Math300 Blog - Lesson 22 take-aways

Review from Lesson 21

A DAG (directed acyclic graph) is a way of representing a hypothesis or belief or possibility to be considered of the causal connections among variables.

Figure 1: A drawing of `dag06`, to use as an example.

- DAGs consist of **nodes**---`a`, `b`, `c`, and `d` above, each representing a variable.
- Any pair of nodes can be connected (or not!) by a **directed edge**. The edge means that the two variables are causally connected. The one-way flow of influence from one variable to the other is indicated by the direction.
- The **A** in D**A**G stands for "acyclic," meaning that there are no loops (cycles) in the flow.
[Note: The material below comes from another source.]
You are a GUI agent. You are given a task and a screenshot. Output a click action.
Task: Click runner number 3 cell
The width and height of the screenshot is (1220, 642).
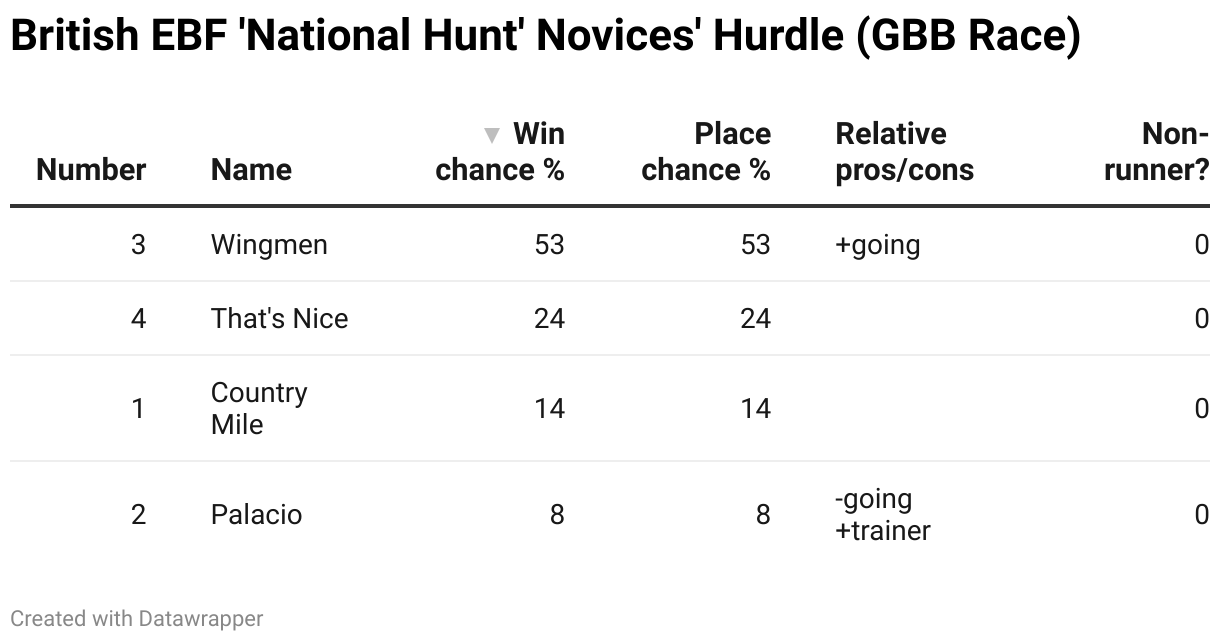138,245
We will use DAGs for three purposes:
1. To encapsulate hypotheses about causal connections in a variety of real-world settings.
2. As a means to reason about which covariates should and should not be included in a model. (Lesson 30)
3. To generate data from a source whose mechanism is exactly known. This will allow us to learn how and how much we can learn from data. We can then carry these lessons to real situations where the mechanism is only hypothetically known.
The software for our use of DAGs is built in to the {math300} package. This includes:
1. About a dozen different DAGs providing examples of different sorts of causal connection. This includes those named dag01 through dag12, which are meant to be schematic (abstract). Other built-in DAGs encode hypotheses about causal connections in real-world systems.
2. sample(dag01, size=10) generates data.
3. dag_draw(dag01) draws a picture of the graph.
4. print(dag01) shows the formulas used in the generation of simulated data.
5. In Lesson 32 (about experimentation) you will see how to change a DAG using dag_intervene().
6. dag_make(..formulas..) creates a DAG, but you won’t have much occasion to use it.

Lesson 22

Often, the data we have at hand is a sample of specimens from a much larger population of objects (called a “population”). We store the sample’s observations in a data frame.
Even when the data are a census, we often analyze them as if they are a sample from a population.
A statistical point of view is that the data in our data frame are merely one sample collected at random from the population. Consequently, we imagine for the purpose of constructing many statistical methods, that there are infinitely many other samples that are equivalent to the one we have but which just happened not to be selected.
Sample statistics are numbers that we calculate from our sample. For us in Math 300Z, such statistics will typically be coefficients from a model (but we will also use some other sample statistics).
Owing to the randomness involved in collecting our sample, we regard any sample statistic as a random draw from a population of sample statistics that could have been computed on other samples (as in (3)). That is, every sample statistic is a combination of “signal” and “noise.”
Since our sample statistic includes noise, it is appropriate to quantify how much noise there is. Knowing this can, for example, enable us to decide whether two different samples come from different populations or not.